Tariffs have added another layer of strain. Hershey now expects $170–180 million in tariff expenses for 2025, up from an initial $15–20 million projection [2]. These costs, embedded in full-year guidance, have forced the company to revise adjusted earnings per share (EPS) downward to a 36–38% decline, compared to prior forecasts of a mid-30% drop [1]. CEO Michele Buck has cautiously lobbied for tariff relief, but current guidance assumes the worst-case scenario.

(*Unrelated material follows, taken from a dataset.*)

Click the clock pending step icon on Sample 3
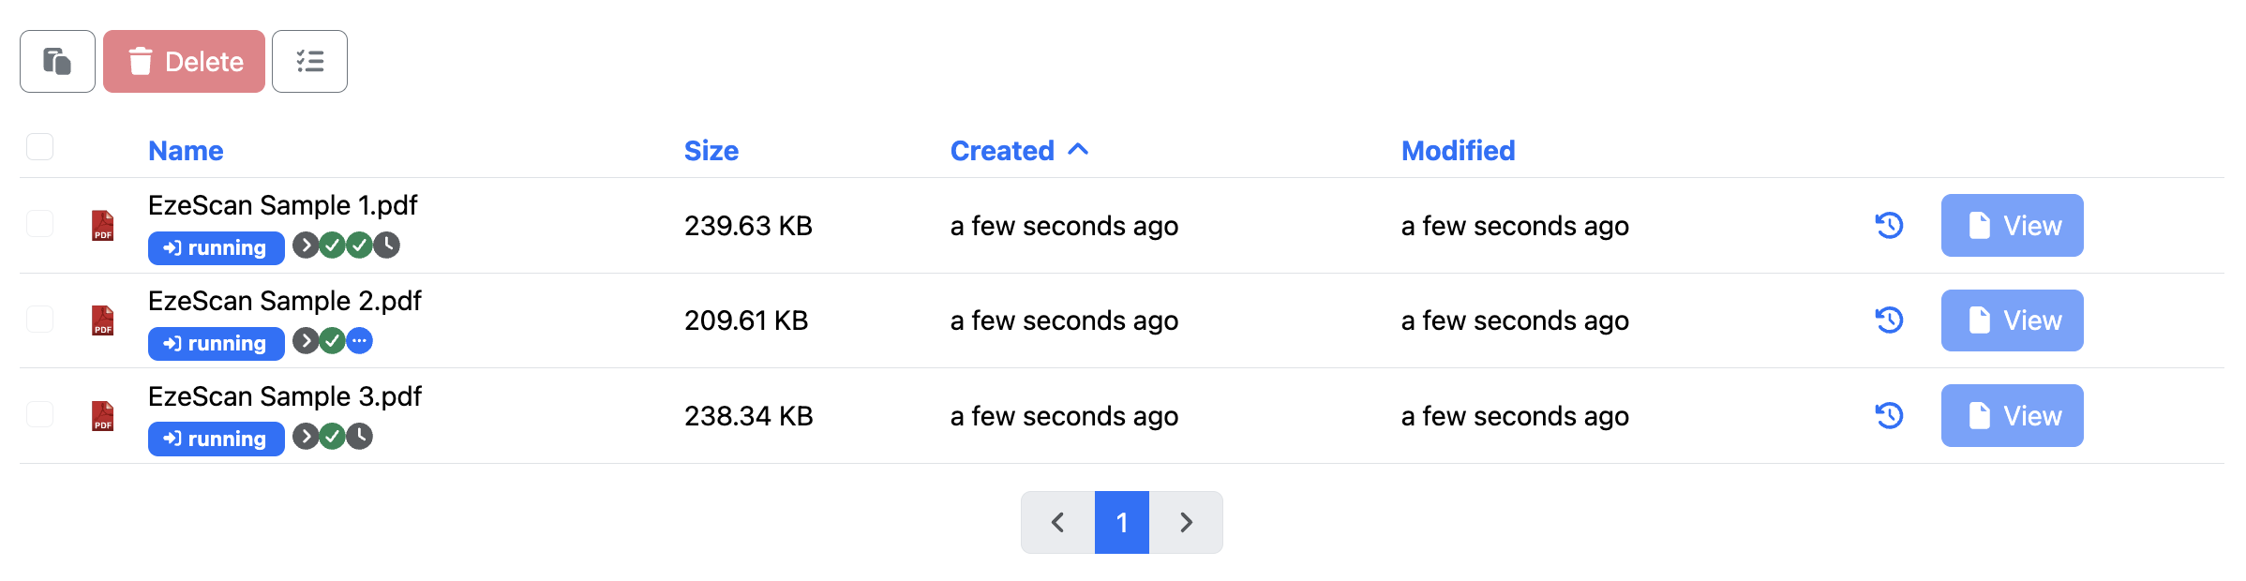2246x581 pixels. tap(359, 436)
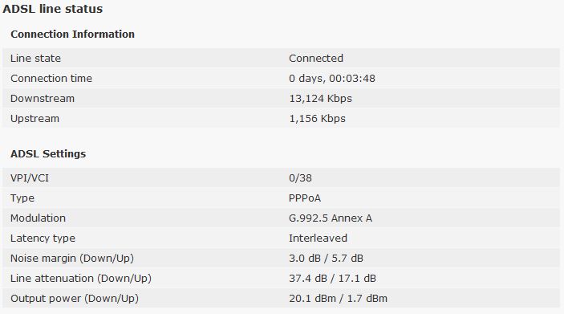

Hershey’s financials reveal a company with both strengths and risks. Its debt-to-equity ratio of 1.25 [5] suggests leverage, but free cash flow of $0.30 per share in Q2 2025 indicates liquidity [2]. The P/E ratio of 36.2x [3] is elevated for a value play, yet intrinsic value models suggest the stock is overvalued by 26% compared to its current price [6]. Analysts project a $184.64 price target, but this relies on cocoa prices stabilizing at $6,000 per tonne—a scenario dependent on a production rebound in Côte d’Ivoire [4].
Hershey’s Q2 performance—a 26% revenue increase driven by Halloween demand and pricing power—demonstrates short-term resilience [4]. However, Q3 2025 estimates have been slashed to $1.26 per share from $1.48, reflecting margin pressures [2]. The company’s “Smart Complexity” initiative—aimed at simplifying packaging and boosting automation—could mitigate some costs, but benefits will take years to materialize.
For value investors, the key question is whether Hershey’s pricing power can offset cocoa and tariff costs. The company has raised prices by “lower double-digits” to absorb input costs [2], but gross margins remain vulnerable. If cocoa prices stabilize and tariffs are reduced, Hershey could deliver a positive earnings surprise. Conversely, persistent inflation or trade tensions could deepen the 36–38% EPS decline.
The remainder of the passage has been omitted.